Sa dernière déclaration lors du procès est frappante : « J’espère ne pas être apparu devant vous comme comme démoniaque ou machiavélique, habile à tromper ou à dissimuler. Ou à avoir utilisé de manière intolérable le spectre d’une erreur judiciaire inspirée par le racisme. Pour le dire plus simplement, je ne voudrais pas qu’on dise de moi un jour que j’ai agi comme un juif déclarant implicitement que ceux qui ne sont pas juifs n’ont pas le droit de penser qu’un Juif est un tueur. Et s’ils le pensent, c’est qu’ils sont antisémites »…

C’est absolument bouleversant. Aussi parce qui c’est a contrario de tout ce qui se développe pendant le procès. Et d'ailleurs, cette phrase n'est pas issue du procès, mais des interviewes qui ont suivi, durant les trois années où il était libre. Et j'ai trouvé ça bouleversant, brillant, sincère. Il fallait absolument rapatrier cette phrase dans le procès.

Y avait-il beaucoup de prises pour chaque scène ?

Il n'y a pas de règles. Des fois, il y a des scènes qui mettent vraiment du temps à démarrer, il faut être un peu patient pour que la scène advienne. Moi, ma seule obsession, c'est que la scène soit là. Parfois, elle est là tout de suite, et je pourrais arrêter tout. Parfois, il me manquait des gros plans de tout le monde. Mais souvent, les premières prises d'Arieh étaient fantastiquse. Et puis il y a des comédiens qui ont un instinct absolument génial de la scène et après qui commencent à se compliquer les choses dans leur tête, parce qu’ils veulent essayer autre chose… Mon travail, c’est aussi de m'adapter à la nature de chaque acteur. Donc voilà, je n'ai pas de réponse. Mais je ne suis pas du tout dans le mythe du nombre de prises. Je ne suis pas très formaliste, pas très maniaque. Je suis un peu tâcheron (rires).

Même avec le métier ?

Le métier, avec l'expérience ? Ben de pire en pire (rires) J’ai l’impression que je crois que je sais, donc je suis encore plus feignant (sourire).

Et le travail de montage ?

C'est pas la même difficulté. Il y a toujours une difficulté au montage. Parfois c'est parce qu'on n'a pas assez de matériel, ici plutôt parce qu'on en avait trop. C’est marrant, c'est une remarque que me faisait Yann Dedet le monteur : « quand j’ai trois plans, je ne manque de rien, mais quand j’en ai quarante, il me manque toujours quelque chose » Et c’est vrai qu’on passait des heures à chercher un visage, un petit bout sur un avocat général en écoute… Donc le travail de montage n’était pas difficile, mais particulier dans le sens où j’ai vécu le tournage plutôt comme une sorte de captation : il fallait saisir les choses presque comme un direct sportif. Le montage était aussi une étape de mise en scène : il fallait faire des choix. Mais c’est la base…
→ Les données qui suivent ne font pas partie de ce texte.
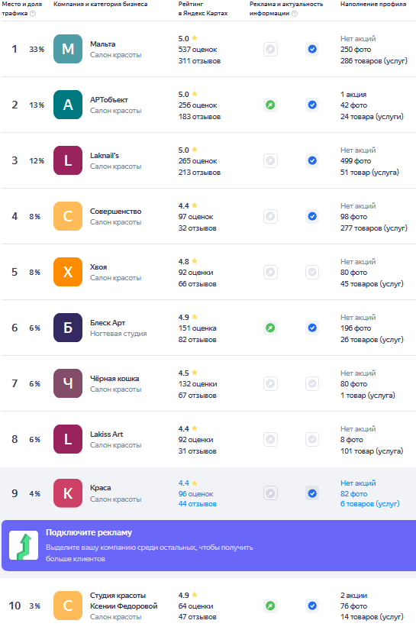This screenshot has width=416, height=630.
Task: Open the Совершенство company name
Action: pyautogui.click(x=116, y=212)
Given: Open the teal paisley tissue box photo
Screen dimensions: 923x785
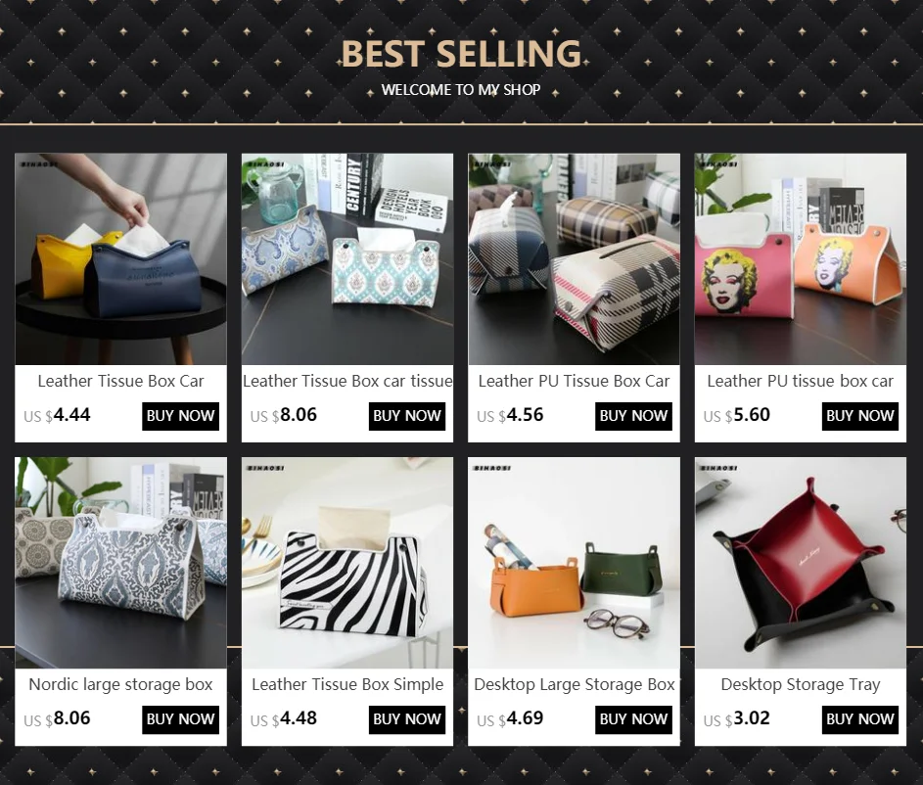Looking at the screenshot, I should pyautogui.click(x=347, y=259).
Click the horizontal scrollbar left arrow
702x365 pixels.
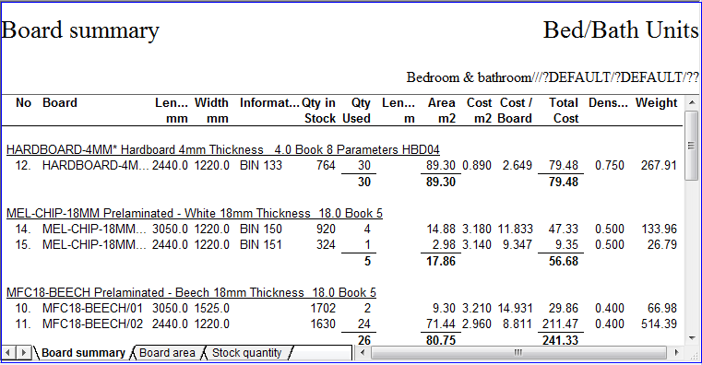(x=363, y=352)
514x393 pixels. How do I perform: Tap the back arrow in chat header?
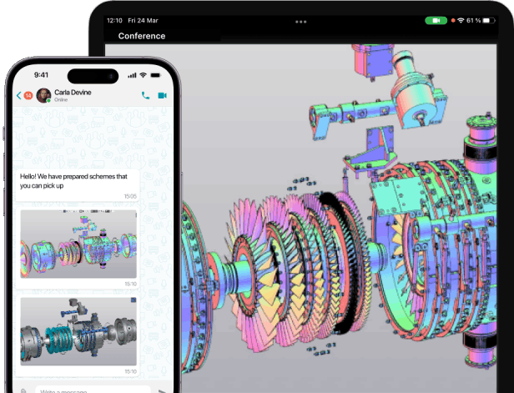18,96
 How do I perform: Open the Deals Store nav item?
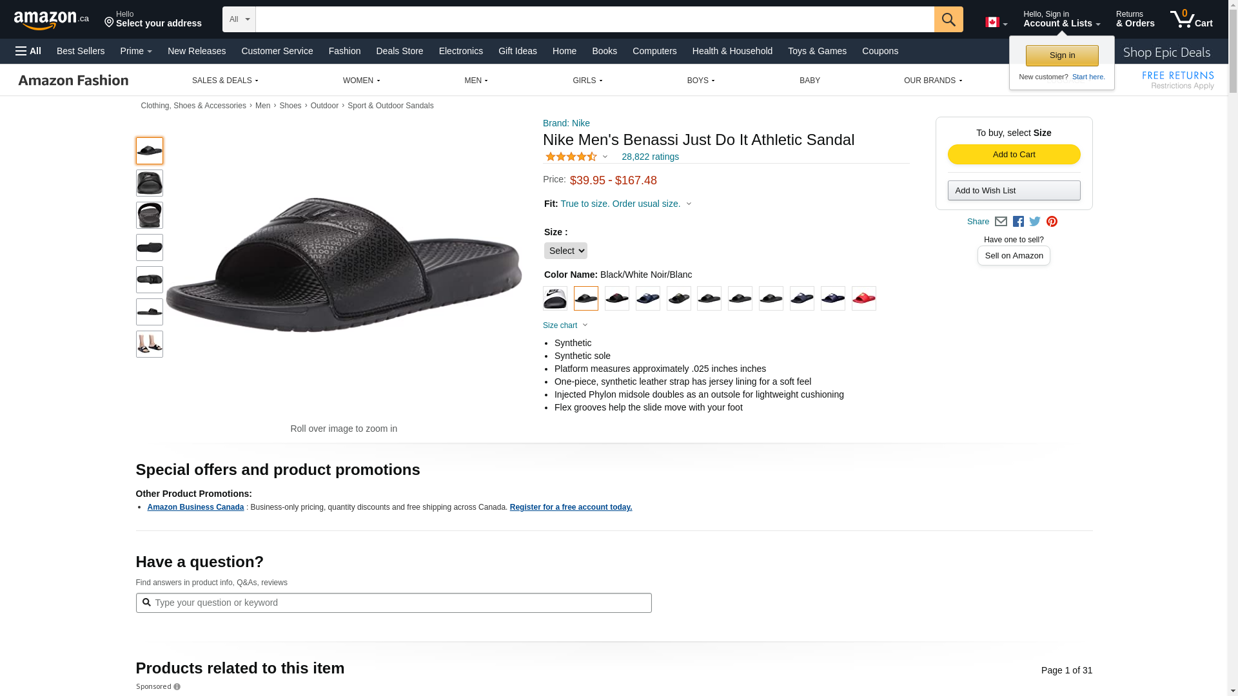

Le prologue entre Georges Kiejman et Francis Chouraqui, seule séquence hors tribunal, était-il là dès le début de l’écriture ?

Oui, immédiatement. C’était évident : j’aimais bien le fait d’installer le film du côté de Kiejman, qu’on ait un biais par rapport à Goldman. Justement dans l’idée de laisser une liberté du côté du spectateur : s’identifier ou non à Goldman, innocent ou coupable, je trouvais ça bien d’entrer par Kiejman. Et puis attaquer le film par des lettres de Goldman, sa parole avant de voir son visage, c’était hyper fort.